Earlier this year Roberts joined other national evangelical leaders in publicly opposing Trump’s Muslim ban. Asked his reasons for signing on, he responded with a long list: “The Good Samaritan, the Great Commission, the Golden Rule, the Great Commandment, Matthew 25, the life and model of Jesus, the life and model of the church throughout history — shall we say the Bible!”
If the biblical message is really that clear, why have so many evangelicals turned to suspicion and xenophobia?

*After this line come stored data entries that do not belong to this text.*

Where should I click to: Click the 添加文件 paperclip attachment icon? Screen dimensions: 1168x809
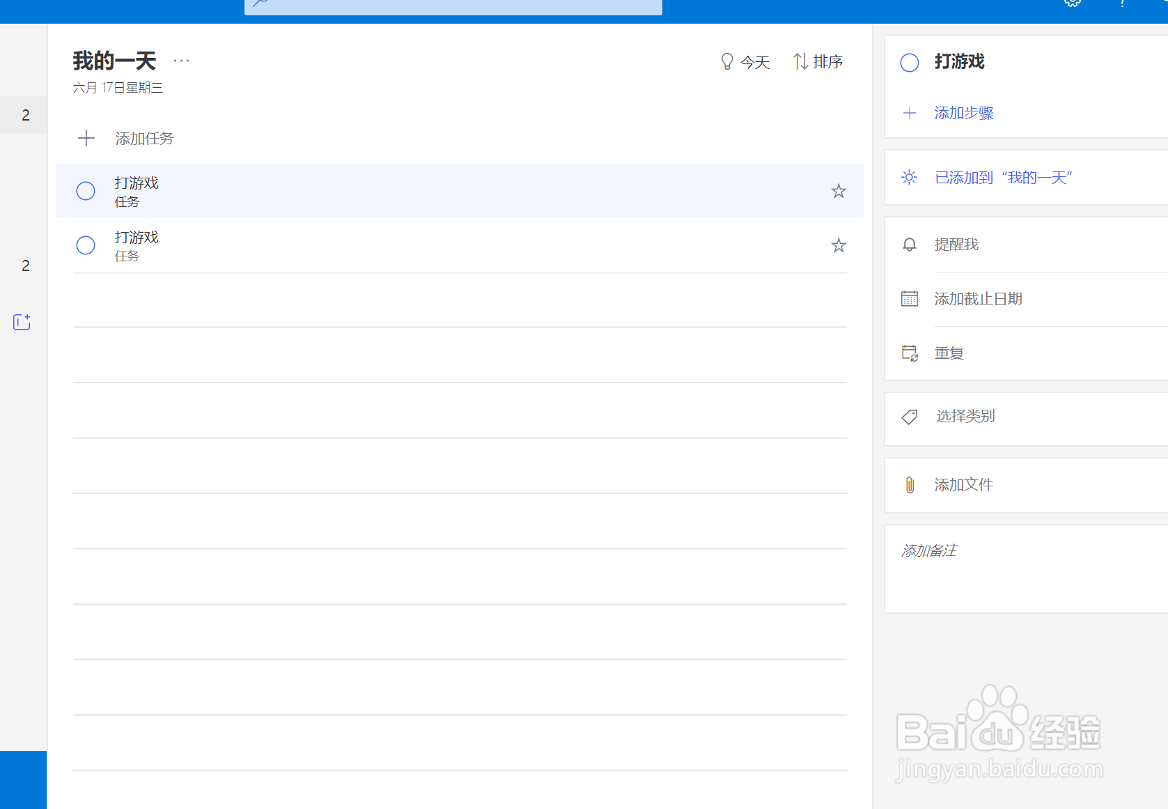click(x=910, y=485)
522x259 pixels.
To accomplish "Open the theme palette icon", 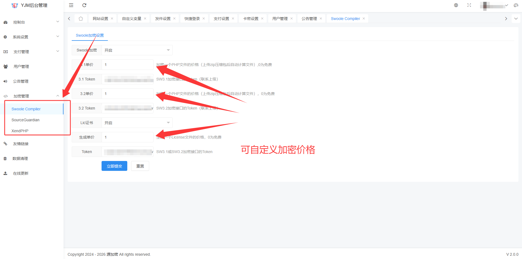I will (x=516, y=5).
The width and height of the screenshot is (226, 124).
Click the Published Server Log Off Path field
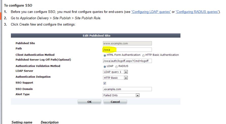[127, 61]
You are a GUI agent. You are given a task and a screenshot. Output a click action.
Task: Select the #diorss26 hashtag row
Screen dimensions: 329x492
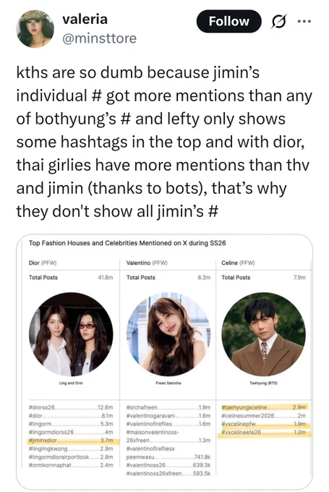[71, 407]
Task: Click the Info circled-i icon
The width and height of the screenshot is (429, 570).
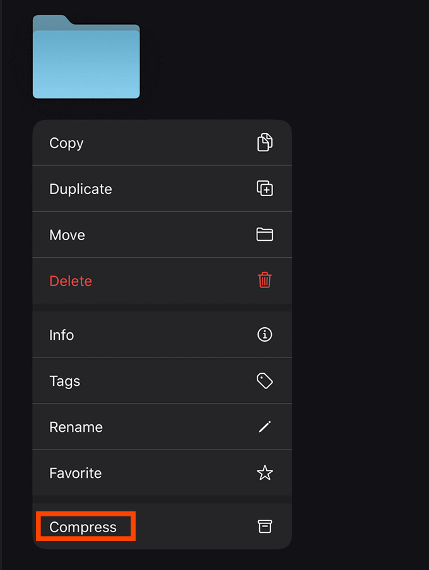Action: [x=265, y=335]
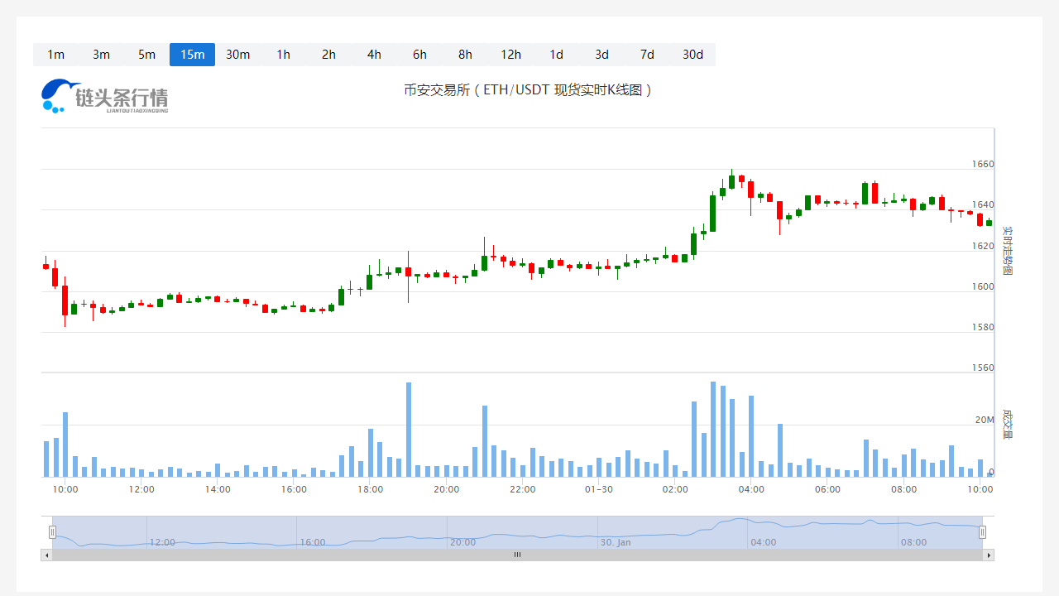
Task: Click the chart title 币安交易所 ETH/USDT
Action: [528, 89]
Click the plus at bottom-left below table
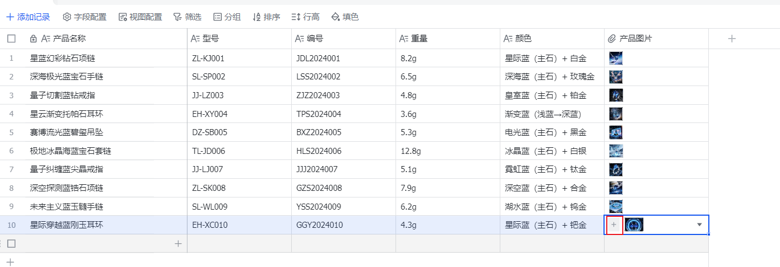The width and height of the screenshot is (780, 267). [9, 261]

Roberts blames what he has called “religious nationalism,” a desire to “take back America” from Muslims and others outside the fold. He believes this movement is rooted firmly in “the fear that the world is changing and we have to keep things as they were in order to survive.” He contends that this fear betrays a lack of confidence in Christianity’s ability to stand toe-to-toe with other religions. “Ultimately,” Roberts said, “people move into the future not by fear but by a new vision of what can be.”
While he says his fellow evangelicals are right to be concerned about security and the rule of law, he challenges them to think beyond those concerns. Christians have prayed for years for the Gospel to reach all ends of the earth, he notes. “It’s hypocritical to pay people to go around the world to tell people about Jesus while stiff-arming those who would come here.”
Dallas Theological Seminary’s Bock challenges his fellow evangelicals to ask themselves a simple question: “Which is better as a symbol for our country, the Statue of Liberty or a border wall?”
Bock argues that the current politics of immigration lacks balance. From a Christian standpoint, he said, it’s a matter of balancing two strands of biblical teaching. On the one hand, he believes Scripture clearly teaches that “a nation has a right to defend her people and be concerned about the direction of her culture.” He has in mind biblical passages that teach respect for the rule of law and are often cited by Christians who favor deporting the undocumented. Yet the Bible also “highlight[s] treating the foreigner with compassion,” he said. Immigration policy must respect that strand of biblical teaching, too.
“ICE crackdowns that lead to fathers or mothers being deported and breaking up families — that’s not a Christian approach,” he said. “Yes, there has been a law violation, but why need it lead to deportation?”
Instead, Bock suggests imposing a fine or putting undocumented immigrants at the back of the queue to gain legal status. In this way, he said, “the law is honored but families are not broken up.” While many progressives will find Bock’s proposal too punitive, it does represent an effort to move past nativist law-and-order thinking.
“Jesus’ call for loving the neighbor applies to all, not some,” Bock said. “So does respect for the integrity of families.”
Bock and Roberts certainly have their work cut out for them. According to one recent study, evangelicals’ views on immigration are shaped more by the media than by the Bible. However, two-thirds of respondents said they would value hearing what Scripture teaches about immigration. If leaders like Bock and Roberts can get their message through to folks in the pews, they have a shot at eroding evangelical support for anti-immigrant policies.
Whether or not that comes to pass, these leaders serve as a reminder that the white evangelical community isn’t as monolithically reactionary as it is sometimes portrayed. They offer an opening for Texas’ emerging but still wobbly progressive movement to do some coalition-building. If progressives can learn to speak authentically about matters of faith and morality while defending church-state separation, we may well find allies — at least on some issues — in unexpected places.